Presseschau Beitrag

Der Krieg, den es nicht gibt

Die Bedrohung durch Cyberkrieg wird aufgebauscht
Wenig bekannter Nachrichtendienst: Zentrale der NSA in Fort Meade, Maryland, USA
Wenig bekannter Nachrichtendienst: Zentrale der NSA in Fort Meade, Maryland, USA

Der amerikanische Journalist Seymour Hersh hat sich im New Yorker dem Cyberkrieg in den USA gewidmet: Durch das Hacken von militärischer und ziviler Infrastruktur sollen Systeme des militärischen, ökonomischen und politischen Gegners lahmgelegt werden. Doch in der Berichterstattung werde kaum zwischen Spionage und Kriegsführung unterschieden. Militär und Sicherheitsorgane wie die federführende NSA (Nationale Sicherheitsagentur)  haben durchaus ein Interesse, diese Grenzen zu verwischen. Durch übertriebene Bedrohungsszenarien lassen sich aufgeblasene Budgets rechtfertigen: Dieser soll für Cyber-Sicherheit bei etwa 13 Milliarden Dollar liegen – ein Cyber-militärischer Komplex ist im Entstehen. Das Aufbauschen von Bedrohungsszenarien hat im amerikanischen Militär eine lange Tradition.
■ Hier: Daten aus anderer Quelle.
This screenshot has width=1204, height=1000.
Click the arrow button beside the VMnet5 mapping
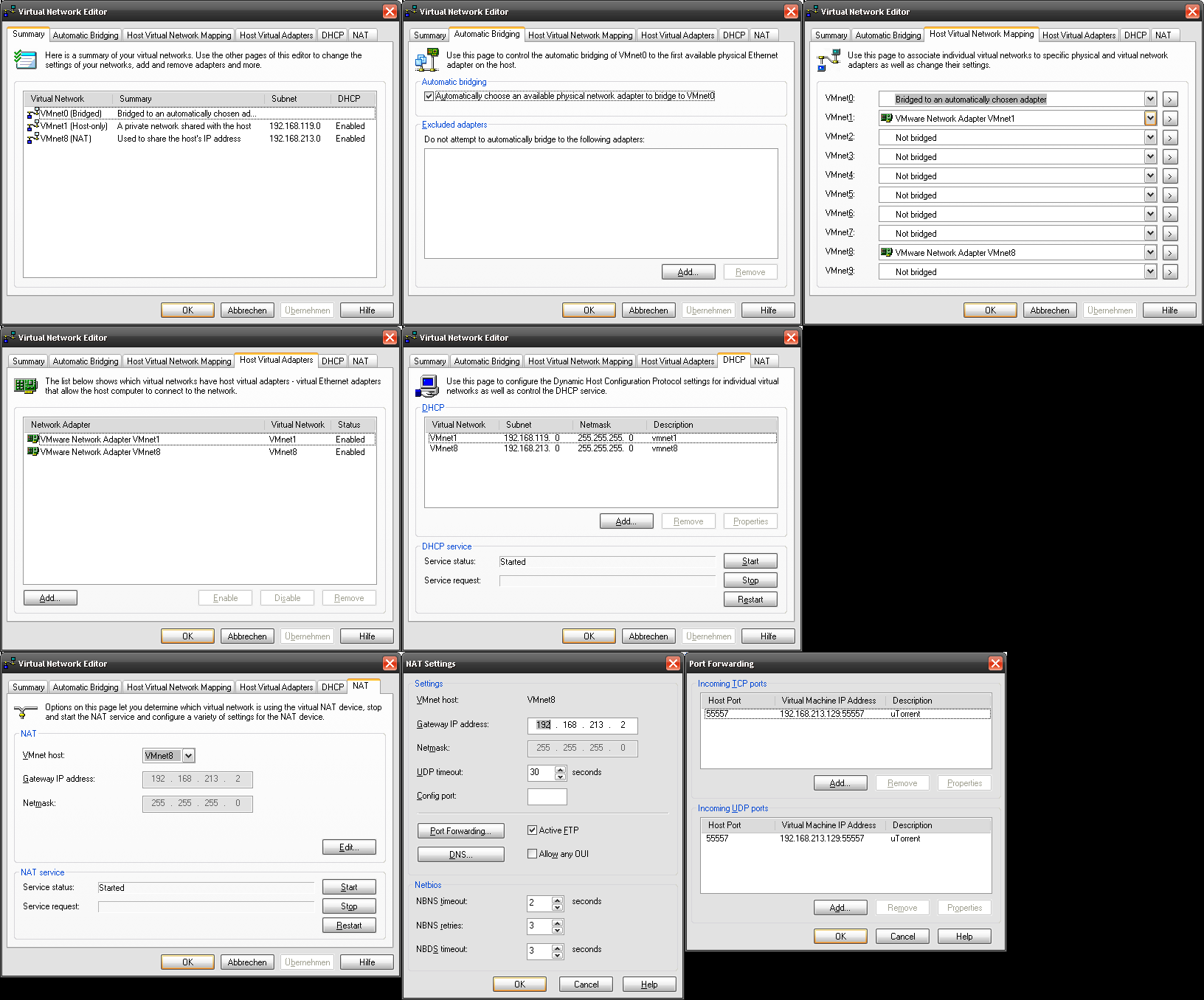click(x=1170, y=195)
Problematisch ist, daß die dem Pentagon unterstehende NSA eine ausreichende zivile Kontrolle über die digitale Überwachung verhindere. Wenn ein Nachrichtendienst für die Sicherheit von Daten verantwortlich ist, dem es in erster Linie darum geht, möglichst viele Informationen zu sammeln, so werde gewissermaßen der Bock zum Gärtner gemacht. So haben amerikanische Sicherheitsdienste in der Vergangenheit verhindert, daß Verschlüsselung von Datenkommunikation im Netz obligatorisch wird – denn dies hätte ihrem Überwachungsinteresse entgegen gestanden.

In erster Linie wird China als potentieller Gegner im Cyberkrieg gesehen. Doch das Land zielt vor allem auf Spionage westlicher Technologie ab. Ein Angriff auf die Wall Street liege nicht im chinesischen Interesse, allein schon weil China dort große finanzielle Anlagen liegen hat. Im Gegensatz dazu sind die Fähigkeiten der USA zum Eingriff in feindliche Infrastruktur weit ausgeprägter.

Vielmehr steht die Frage im Raum, inwieweit militärische Sicherheitsorgane wie die NSA ihren Schutzauftrag definieren. Gilt es beispielsweise, die Infrastruktur der Stromversorger zu sichern, und diese benutzen zivile Datenübermittlung wie Googlemail, könnte dies eine Überwachung durch die NSA legitimieren.

Szenarios einer kompletten Lahmlegung des amerikanischen Stromnetzes seien eher unrealistisch: Zu dezentral ist das Netz organisiert.